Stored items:
──────────
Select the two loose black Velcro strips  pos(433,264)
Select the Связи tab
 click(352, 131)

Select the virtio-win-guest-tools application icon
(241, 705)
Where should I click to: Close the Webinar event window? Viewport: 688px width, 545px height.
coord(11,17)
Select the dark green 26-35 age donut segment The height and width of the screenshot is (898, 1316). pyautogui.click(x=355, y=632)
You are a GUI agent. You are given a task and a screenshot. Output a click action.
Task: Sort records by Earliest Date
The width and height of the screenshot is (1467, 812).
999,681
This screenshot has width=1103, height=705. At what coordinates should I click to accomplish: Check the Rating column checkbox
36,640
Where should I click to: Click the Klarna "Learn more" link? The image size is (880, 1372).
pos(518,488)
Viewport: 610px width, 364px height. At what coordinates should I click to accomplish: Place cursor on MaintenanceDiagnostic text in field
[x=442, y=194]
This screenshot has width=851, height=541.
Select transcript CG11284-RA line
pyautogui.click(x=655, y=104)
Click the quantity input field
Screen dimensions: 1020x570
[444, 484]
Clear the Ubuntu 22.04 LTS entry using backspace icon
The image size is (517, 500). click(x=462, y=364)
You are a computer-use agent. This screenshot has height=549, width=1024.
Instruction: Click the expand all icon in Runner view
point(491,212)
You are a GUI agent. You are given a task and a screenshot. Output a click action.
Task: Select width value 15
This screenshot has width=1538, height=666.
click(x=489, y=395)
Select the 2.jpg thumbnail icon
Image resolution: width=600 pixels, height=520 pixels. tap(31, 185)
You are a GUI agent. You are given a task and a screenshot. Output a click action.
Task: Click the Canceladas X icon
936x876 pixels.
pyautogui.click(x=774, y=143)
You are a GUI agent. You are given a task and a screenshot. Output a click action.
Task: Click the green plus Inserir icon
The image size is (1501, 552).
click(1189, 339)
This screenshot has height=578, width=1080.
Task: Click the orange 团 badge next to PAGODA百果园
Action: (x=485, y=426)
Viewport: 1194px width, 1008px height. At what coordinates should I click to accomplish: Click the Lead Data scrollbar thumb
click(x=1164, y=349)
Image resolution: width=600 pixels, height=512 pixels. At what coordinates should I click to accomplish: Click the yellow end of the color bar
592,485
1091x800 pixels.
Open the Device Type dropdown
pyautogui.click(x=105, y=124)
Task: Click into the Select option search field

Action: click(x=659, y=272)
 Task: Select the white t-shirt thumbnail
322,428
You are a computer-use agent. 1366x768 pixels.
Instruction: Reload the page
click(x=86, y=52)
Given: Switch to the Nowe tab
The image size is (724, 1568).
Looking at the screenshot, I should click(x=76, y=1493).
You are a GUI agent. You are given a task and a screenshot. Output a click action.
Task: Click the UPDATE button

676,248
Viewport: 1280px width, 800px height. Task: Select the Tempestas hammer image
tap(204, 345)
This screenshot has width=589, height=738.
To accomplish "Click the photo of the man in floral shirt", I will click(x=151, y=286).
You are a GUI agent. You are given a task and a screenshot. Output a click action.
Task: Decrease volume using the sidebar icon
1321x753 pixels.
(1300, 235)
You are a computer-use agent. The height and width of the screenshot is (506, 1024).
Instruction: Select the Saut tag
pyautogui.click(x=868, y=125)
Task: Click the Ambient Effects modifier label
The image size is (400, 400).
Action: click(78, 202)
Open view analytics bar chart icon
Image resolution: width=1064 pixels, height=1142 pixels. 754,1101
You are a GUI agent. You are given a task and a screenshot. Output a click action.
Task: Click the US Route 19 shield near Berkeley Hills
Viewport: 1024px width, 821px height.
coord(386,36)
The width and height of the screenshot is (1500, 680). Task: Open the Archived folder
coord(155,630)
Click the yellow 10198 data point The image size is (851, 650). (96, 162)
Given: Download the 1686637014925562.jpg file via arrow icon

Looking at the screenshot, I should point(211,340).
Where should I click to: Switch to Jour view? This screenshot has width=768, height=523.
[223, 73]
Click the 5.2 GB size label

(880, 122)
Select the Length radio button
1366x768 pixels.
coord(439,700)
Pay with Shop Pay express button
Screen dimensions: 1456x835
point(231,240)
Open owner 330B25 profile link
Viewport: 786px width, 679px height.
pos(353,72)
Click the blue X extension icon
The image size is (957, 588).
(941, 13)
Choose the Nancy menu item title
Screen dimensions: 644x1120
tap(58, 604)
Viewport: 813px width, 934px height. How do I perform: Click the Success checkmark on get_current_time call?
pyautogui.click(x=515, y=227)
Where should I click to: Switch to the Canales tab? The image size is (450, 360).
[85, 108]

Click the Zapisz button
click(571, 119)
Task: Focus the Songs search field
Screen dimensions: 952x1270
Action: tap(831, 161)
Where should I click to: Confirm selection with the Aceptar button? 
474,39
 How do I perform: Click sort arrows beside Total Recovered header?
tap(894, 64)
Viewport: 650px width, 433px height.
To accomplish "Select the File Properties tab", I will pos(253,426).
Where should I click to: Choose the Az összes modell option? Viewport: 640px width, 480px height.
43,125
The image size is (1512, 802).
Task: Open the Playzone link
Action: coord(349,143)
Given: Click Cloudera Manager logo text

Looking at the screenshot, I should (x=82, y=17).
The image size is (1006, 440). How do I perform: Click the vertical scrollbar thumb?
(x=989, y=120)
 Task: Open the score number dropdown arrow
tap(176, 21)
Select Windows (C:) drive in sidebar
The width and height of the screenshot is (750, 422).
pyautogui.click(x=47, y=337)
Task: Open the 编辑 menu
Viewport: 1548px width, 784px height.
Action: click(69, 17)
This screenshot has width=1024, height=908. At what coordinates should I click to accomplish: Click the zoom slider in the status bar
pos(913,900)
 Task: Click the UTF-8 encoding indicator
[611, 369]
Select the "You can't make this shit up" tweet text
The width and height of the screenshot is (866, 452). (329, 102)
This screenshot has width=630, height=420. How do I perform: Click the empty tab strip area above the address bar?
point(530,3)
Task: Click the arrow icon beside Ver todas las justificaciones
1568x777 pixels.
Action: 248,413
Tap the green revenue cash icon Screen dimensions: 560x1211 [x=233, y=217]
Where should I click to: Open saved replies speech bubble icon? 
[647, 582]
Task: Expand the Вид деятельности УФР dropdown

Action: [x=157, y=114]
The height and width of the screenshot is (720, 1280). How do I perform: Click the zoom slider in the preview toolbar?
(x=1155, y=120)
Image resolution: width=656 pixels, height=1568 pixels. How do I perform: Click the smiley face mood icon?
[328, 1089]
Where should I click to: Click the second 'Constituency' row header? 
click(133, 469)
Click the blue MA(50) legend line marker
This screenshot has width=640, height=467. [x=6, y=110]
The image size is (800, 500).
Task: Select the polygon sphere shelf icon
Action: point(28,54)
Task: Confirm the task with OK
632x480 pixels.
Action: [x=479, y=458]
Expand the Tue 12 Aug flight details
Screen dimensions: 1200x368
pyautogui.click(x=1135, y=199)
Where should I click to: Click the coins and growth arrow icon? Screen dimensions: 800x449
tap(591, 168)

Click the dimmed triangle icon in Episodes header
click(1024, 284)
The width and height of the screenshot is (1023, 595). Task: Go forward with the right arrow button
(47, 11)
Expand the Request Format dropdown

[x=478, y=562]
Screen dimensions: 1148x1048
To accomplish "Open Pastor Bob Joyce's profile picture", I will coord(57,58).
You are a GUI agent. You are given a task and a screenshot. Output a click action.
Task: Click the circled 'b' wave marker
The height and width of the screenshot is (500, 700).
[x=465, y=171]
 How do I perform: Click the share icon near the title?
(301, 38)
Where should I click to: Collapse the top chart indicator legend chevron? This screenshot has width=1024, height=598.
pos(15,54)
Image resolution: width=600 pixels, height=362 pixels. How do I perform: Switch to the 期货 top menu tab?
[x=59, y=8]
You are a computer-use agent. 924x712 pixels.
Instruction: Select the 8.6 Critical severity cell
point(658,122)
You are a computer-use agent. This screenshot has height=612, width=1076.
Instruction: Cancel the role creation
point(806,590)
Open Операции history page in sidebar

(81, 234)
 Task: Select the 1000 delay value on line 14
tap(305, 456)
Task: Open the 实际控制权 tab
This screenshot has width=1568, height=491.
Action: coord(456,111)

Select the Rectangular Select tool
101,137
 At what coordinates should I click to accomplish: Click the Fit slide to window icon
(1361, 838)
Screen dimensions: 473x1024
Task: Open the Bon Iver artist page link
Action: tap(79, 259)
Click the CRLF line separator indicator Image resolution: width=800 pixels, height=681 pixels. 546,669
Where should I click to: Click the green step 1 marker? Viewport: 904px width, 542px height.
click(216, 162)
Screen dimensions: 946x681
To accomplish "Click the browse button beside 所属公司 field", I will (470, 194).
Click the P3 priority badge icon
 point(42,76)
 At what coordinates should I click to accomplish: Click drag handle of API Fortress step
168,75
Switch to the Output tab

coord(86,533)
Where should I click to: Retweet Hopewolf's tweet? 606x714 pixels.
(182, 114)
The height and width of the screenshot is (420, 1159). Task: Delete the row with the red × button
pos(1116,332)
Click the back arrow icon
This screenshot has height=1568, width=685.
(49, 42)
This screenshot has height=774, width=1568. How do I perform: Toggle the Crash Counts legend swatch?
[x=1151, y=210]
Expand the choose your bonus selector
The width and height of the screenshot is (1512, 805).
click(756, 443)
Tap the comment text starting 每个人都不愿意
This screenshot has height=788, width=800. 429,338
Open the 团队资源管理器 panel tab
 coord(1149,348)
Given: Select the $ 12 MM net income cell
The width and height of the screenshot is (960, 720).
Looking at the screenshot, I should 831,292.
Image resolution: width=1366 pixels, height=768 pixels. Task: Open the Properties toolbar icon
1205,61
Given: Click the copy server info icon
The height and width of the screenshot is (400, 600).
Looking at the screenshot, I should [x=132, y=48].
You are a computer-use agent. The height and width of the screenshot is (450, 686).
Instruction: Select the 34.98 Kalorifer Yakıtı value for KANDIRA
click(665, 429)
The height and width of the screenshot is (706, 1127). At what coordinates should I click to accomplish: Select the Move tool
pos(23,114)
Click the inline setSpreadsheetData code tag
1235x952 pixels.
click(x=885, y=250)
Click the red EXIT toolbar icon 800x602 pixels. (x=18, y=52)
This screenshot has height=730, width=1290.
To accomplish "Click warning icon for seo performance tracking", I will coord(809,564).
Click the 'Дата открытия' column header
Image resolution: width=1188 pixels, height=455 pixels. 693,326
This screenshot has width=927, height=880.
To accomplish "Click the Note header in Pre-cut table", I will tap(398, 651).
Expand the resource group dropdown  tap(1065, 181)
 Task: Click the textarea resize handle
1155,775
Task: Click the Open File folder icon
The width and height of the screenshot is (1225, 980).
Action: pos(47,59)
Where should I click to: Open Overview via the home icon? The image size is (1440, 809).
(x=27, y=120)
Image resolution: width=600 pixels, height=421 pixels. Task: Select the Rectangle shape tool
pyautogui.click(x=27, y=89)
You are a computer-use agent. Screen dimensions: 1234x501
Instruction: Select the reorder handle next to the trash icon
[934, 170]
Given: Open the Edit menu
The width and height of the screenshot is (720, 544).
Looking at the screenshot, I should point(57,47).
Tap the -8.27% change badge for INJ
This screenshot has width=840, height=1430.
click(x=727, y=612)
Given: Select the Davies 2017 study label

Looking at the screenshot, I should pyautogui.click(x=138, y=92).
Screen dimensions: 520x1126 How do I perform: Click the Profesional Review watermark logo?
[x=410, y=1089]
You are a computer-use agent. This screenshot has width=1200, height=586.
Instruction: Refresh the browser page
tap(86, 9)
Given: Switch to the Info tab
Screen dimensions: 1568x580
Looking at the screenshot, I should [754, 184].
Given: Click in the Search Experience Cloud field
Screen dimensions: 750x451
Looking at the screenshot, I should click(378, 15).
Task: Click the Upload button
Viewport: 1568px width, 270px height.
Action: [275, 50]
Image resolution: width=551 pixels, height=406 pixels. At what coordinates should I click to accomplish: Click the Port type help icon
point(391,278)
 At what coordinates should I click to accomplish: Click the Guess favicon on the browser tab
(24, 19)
──────────
TASK DETAILS: Only the lines above starting at the line that holds "Click the back arrow icon" and ending at the line that holds "Expand the choose your bonus selector" are to be repeated, exactly and in full.

EXERCISE SOLUTION:
Click the back arrow icon
This screenshot has height=1568, width=685.
(49, 42)
This screenshot has height=774, width=1568. How do I perform: Toggle the Crash Counts legend swatch?
[x=1151, y=210]
Expand the choose your bonus selector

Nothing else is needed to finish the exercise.